Los nuevos documentos militares clasificados a los que accedió Rolling Stone ofrecen un testimonio aterrorizador de lo que ocurrió en la cárcel de Abu Ghraib durante la guerra de Irak. En ellos se encuentran informes detallados acerca de la violación y sodomización de prisioneros iraquíes por parte de soldados norteamericanos y traductores. Los documentos secretos conforman 106 “anexos” que el Departamento de Defensa norteamericano excluyó del Informe Taguba, publicado durante la primavera boreal, e incluyen cerca de seis mil páginas de emails y memos internos del Ejército, informes acerca de disturbios en la cárcel y fugas, y declaraciones juradas de soldados, oficiales, contratistas privados y prisioneros. Los documentos describen a la prisión como un caos absoluto. A los reos se les daba comida infectada y se los forzaba a padecer hambre. Muchos prisioneros y soldados fueron heridos o asesinados durante feroces ataques nocturnos. Hombres leales al ex dictador Saddam Hussein trabajaban allí como guardias, y aparentemente les entregaban armas a los prisioneros.

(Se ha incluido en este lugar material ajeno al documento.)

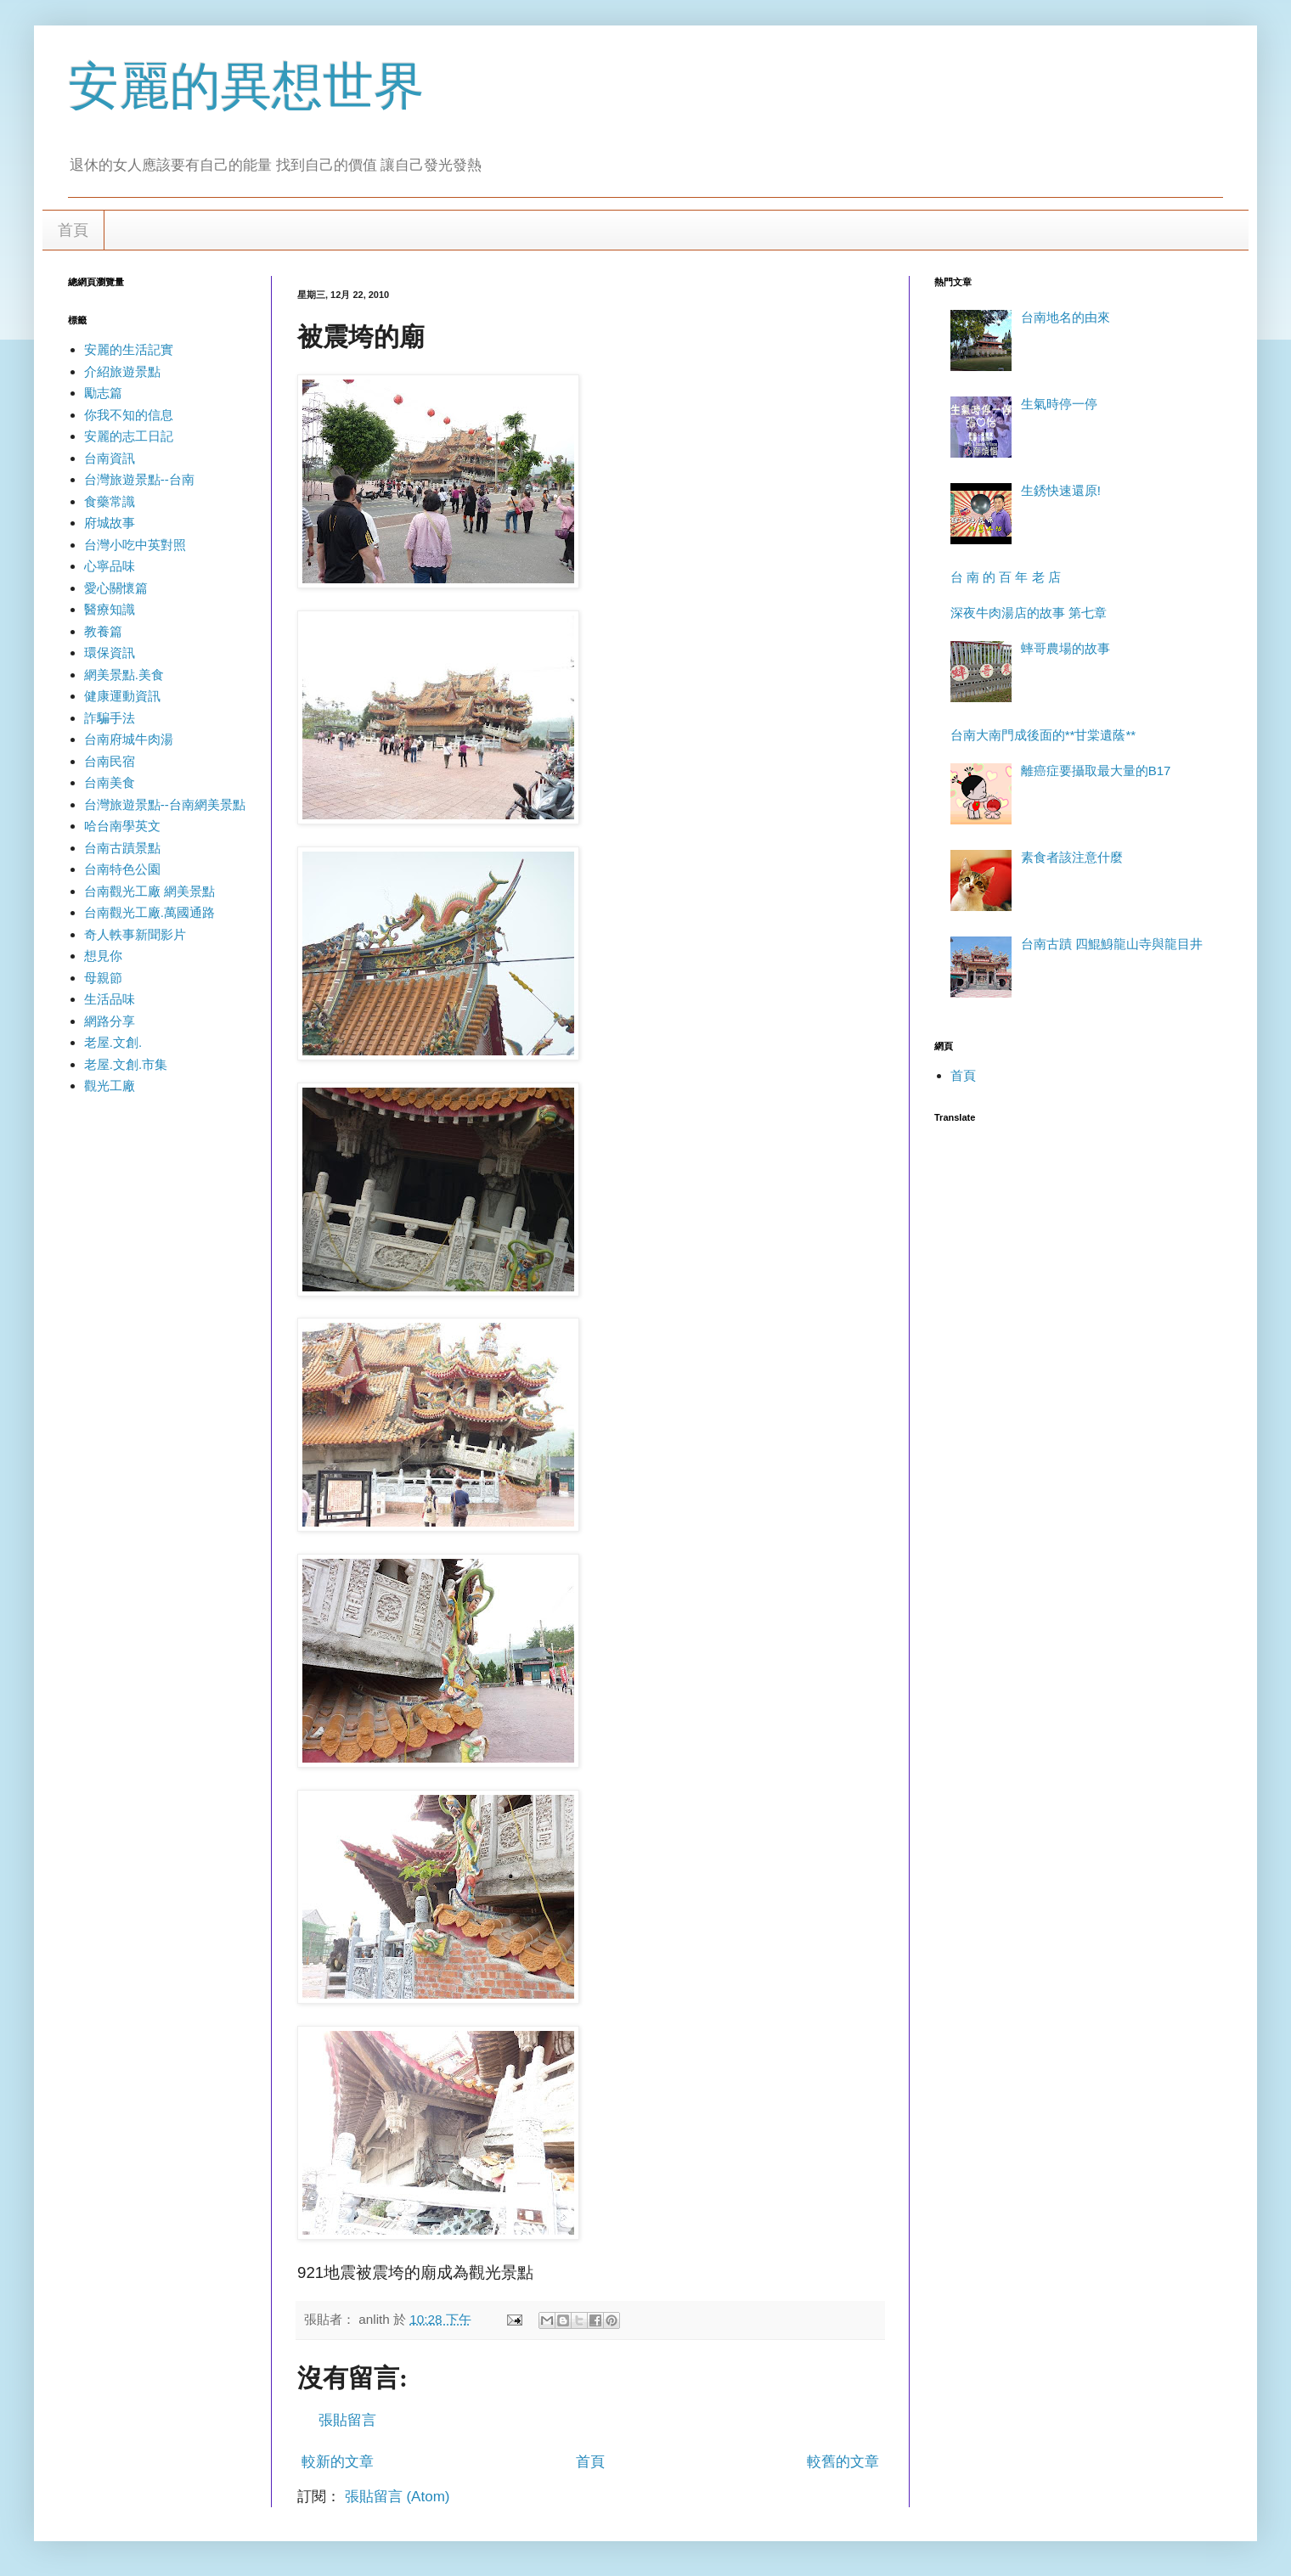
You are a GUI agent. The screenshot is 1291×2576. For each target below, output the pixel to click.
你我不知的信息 (128, 415)
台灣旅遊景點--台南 (139, 479)
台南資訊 (109, 458)
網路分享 (109, 1021)
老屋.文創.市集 (125, 1064)
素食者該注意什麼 (1072, 857)
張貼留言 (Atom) (397, 2497)
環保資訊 (109, 652)
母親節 (103, 977)
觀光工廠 (109, 1085)
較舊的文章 (843, 2462)
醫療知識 (109, 609)
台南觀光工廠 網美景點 (149, 891)
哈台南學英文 (122, 825)
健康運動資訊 (122, 696)
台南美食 (109, 782)
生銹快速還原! (1061, 490)
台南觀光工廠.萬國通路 (149, 912)
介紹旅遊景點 (122, 371)
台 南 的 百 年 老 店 (1005, 577)
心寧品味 (109, 566)
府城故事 (109, 522)
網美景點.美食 (124, 674)
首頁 (73, 230)
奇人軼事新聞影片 (135, 934)
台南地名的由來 (1065, 317)
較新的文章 (338, 2462)
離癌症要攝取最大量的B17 (1096, 770)
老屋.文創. (113, 1042)
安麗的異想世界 (246, 86)
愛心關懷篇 (116, 588)
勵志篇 (103, 392)
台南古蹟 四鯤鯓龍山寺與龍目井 (1112, 943)
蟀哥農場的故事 (1065, 648)
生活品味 (109, 999)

Los documentos dejan en claro que la responsabilidad por los abusos, a los que el general Taguba calificó de “sádicos, vulgares y gratuitamente crueles”, alcanza a numerosos oficiales de alto rango que aún ocupan posiciones de mando.
El general Geoffrey Miller, hoy a cargo del sistema de prisiones militares en Irak, fue enviado a Abu Ghraib por el secretario de Defensa, Donald Rumsfeld, en agosto de 2003. En un informe reservado, Miller recomendaba que la policía militar de esa prisión estuviera “activamente involucrada en el establecimiento de las condiciones necesarias para una explotación exitosa de los prisioneros”. Luego de que este plan fuera puesto en marcha, los guardias comenzaron a privar a los detenidos de sueño y comida, obligándolos a adoptar posiciones dolorosas y aterrorizándolos con perros.
Un antiguo oficial de inteligencia le confió a Rolling Stone que el propósito del informe Miller estaba muy claro para los involucrados: “Lo que quiere decir es que hay que tratar a los prisioneros como una mierda, hasta que sean capaces de vender a su madre por una sábana, un plato de comida sin insectos o unos minutos de sueño”.
En los documentos a los que Rolling Stone tuvo acceso, decenas de prisioneros de Abu Ghraib describen detalladamente los actos de tortura. Taguba los halló creíbles por “la claridad de sus tes- timonios y la evidencia provista por otros testigos”. Los abusos tuvieron lugar en la Zona Dura, un edificio de dos pisos que albergaba a insurgentes y criminales iraquíes no pertenecientes a Al-Qaeda ni a otras organizaciones terroristas.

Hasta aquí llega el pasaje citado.